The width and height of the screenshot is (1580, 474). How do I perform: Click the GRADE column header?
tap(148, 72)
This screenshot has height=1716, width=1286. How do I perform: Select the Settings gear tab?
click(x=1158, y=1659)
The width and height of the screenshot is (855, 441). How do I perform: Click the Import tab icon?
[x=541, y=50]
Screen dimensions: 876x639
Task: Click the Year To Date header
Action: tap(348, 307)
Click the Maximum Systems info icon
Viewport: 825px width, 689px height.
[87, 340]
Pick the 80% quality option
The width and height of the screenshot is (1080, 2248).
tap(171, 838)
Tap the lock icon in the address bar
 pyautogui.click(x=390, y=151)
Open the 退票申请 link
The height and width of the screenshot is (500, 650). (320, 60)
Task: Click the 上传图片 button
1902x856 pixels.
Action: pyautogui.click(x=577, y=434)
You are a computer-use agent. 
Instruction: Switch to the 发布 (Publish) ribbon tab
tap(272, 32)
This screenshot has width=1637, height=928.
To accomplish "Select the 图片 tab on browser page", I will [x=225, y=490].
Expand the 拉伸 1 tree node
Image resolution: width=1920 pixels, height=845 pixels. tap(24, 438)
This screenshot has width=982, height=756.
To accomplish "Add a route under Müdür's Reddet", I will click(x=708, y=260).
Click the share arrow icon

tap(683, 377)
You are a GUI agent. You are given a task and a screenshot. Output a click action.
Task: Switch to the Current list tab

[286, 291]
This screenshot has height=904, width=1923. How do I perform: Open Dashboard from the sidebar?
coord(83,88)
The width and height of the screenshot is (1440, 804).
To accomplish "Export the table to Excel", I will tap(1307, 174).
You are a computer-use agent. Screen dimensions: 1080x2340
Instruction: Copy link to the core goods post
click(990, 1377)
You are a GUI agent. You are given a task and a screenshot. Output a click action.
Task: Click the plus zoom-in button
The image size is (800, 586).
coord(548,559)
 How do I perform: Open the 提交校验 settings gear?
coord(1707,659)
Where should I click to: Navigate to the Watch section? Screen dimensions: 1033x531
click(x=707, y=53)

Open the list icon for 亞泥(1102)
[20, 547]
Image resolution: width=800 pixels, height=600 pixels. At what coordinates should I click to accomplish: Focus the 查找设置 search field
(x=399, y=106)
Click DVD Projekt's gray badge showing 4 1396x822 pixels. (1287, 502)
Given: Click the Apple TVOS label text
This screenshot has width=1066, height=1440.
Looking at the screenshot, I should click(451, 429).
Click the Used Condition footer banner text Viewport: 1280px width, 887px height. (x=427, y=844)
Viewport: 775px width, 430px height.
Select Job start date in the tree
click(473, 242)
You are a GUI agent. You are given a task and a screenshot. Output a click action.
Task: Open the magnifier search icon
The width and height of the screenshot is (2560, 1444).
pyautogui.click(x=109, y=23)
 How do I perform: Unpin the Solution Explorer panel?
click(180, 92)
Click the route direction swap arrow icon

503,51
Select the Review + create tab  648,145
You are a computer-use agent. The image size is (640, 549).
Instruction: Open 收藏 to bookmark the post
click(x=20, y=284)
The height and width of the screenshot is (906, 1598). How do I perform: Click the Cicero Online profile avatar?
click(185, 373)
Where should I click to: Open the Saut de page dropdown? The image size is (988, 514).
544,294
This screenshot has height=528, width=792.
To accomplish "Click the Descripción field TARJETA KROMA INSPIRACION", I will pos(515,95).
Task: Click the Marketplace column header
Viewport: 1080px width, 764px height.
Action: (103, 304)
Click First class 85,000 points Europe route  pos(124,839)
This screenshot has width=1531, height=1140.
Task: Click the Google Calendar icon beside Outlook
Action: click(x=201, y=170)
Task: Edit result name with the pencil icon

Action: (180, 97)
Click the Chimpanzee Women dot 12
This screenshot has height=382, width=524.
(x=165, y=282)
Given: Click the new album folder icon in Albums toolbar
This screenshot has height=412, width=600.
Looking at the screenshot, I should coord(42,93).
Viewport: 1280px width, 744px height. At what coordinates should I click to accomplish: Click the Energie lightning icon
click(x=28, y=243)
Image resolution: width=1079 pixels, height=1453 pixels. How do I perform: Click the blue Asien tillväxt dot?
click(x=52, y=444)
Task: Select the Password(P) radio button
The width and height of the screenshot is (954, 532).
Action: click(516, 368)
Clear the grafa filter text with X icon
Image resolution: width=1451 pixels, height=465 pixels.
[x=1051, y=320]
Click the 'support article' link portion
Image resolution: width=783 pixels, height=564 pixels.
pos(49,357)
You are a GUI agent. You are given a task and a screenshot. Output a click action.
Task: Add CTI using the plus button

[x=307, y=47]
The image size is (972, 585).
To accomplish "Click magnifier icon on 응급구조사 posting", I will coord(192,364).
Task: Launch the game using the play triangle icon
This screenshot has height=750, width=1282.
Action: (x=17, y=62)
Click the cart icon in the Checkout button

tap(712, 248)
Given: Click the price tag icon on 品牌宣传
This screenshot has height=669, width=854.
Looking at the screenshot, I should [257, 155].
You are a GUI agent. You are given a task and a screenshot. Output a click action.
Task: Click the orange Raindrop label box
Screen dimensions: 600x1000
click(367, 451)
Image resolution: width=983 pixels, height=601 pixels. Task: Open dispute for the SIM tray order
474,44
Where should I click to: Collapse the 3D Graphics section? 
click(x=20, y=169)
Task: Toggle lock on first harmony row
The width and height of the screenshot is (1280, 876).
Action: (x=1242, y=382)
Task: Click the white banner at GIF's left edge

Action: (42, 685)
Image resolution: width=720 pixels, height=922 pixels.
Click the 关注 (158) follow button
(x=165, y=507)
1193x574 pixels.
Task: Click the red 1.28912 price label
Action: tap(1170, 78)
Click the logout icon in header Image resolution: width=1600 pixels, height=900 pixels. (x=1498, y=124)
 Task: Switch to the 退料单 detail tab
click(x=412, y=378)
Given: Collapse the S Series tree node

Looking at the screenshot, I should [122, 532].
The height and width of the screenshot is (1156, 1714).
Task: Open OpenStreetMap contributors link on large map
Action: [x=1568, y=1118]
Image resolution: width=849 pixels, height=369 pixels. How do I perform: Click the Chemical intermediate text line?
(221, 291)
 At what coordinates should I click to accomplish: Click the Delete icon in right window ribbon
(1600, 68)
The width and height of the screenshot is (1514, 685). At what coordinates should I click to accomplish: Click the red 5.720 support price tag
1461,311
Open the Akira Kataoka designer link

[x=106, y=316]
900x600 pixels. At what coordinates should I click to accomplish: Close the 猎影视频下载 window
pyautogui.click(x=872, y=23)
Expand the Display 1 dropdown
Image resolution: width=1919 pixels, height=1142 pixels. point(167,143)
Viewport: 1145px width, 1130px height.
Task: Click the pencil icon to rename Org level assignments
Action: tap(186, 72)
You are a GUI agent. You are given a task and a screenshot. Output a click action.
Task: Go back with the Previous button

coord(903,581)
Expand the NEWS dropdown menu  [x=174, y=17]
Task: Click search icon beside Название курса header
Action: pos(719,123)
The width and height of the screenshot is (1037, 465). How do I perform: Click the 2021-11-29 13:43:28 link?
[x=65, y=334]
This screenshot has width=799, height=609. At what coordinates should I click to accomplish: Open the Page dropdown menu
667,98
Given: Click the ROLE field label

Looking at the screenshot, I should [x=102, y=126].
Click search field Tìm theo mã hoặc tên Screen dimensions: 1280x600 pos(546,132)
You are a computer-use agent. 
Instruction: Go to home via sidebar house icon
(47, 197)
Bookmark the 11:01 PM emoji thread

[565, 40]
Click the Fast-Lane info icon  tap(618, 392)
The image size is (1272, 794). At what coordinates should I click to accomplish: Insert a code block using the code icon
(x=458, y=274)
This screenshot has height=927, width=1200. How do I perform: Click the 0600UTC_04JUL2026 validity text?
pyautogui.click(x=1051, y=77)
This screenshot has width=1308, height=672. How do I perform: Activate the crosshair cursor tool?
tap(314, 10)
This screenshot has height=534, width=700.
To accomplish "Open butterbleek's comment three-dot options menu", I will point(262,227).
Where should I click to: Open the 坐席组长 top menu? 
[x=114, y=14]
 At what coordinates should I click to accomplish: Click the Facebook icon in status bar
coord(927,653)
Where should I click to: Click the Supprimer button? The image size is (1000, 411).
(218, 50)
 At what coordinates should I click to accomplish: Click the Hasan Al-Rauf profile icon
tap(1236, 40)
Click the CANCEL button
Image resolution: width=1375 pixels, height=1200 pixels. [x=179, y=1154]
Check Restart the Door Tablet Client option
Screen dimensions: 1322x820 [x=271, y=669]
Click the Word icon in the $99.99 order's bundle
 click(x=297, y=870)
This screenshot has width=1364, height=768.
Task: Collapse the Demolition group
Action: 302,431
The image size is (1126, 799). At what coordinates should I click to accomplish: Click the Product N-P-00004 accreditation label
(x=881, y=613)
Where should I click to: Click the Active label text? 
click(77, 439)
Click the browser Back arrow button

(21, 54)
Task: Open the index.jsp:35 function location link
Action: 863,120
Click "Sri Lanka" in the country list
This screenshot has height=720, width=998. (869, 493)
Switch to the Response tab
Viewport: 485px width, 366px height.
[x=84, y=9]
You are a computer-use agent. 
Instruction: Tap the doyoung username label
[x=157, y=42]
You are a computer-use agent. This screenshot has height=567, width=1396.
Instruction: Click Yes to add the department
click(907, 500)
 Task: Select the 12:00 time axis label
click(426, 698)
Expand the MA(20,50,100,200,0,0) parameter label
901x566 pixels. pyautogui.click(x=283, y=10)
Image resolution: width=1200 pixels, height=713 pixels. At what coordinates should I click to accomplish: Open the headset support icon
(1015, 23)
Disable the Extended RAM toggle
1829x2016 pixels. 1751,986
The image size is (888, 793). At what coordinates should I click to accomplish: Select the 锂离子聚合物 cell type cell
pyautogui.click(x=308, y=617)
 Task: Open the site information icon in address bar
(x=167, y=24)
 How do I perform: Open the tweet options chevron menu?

· · · · · · ·

**Work order**: After locating the line with "Instruction: Tap the doyoung username label", please repeat it and every line after it exactly, through the end of the data above.

**Solution for this task**:
Instruction: Tap the doyoung username label
[x=157, y=42]
You are a computer-use agent. This screenshot has height=567, width=1396.
Instruction: Click Yes to add the department
click(907, 500)
 Task: Select the 12:00 time axis label
click(426, 698)
Expand the MA(20,50,100,200,0,0) parameter label
901x566 pixels. pyautogui.click(x=283, y=10)
Image resolution: width=1200 pixels, height=713 pixels. At what coordinates should I click to accomplish: Open the headset support icon
(1015, 23)
Disable the Extended RAM toggle
1829x2016 pixels. 1751,986
The image size is (888, 793). At what coordinates should I click to accomplish: Select the 锂离子聚合物 cell type cell
pyautogui.click(x=308, y=617)
 Task: Open the site information icon in address bar
(x=167, y=24)
 How do I perform: Open the tweet options chevron menu?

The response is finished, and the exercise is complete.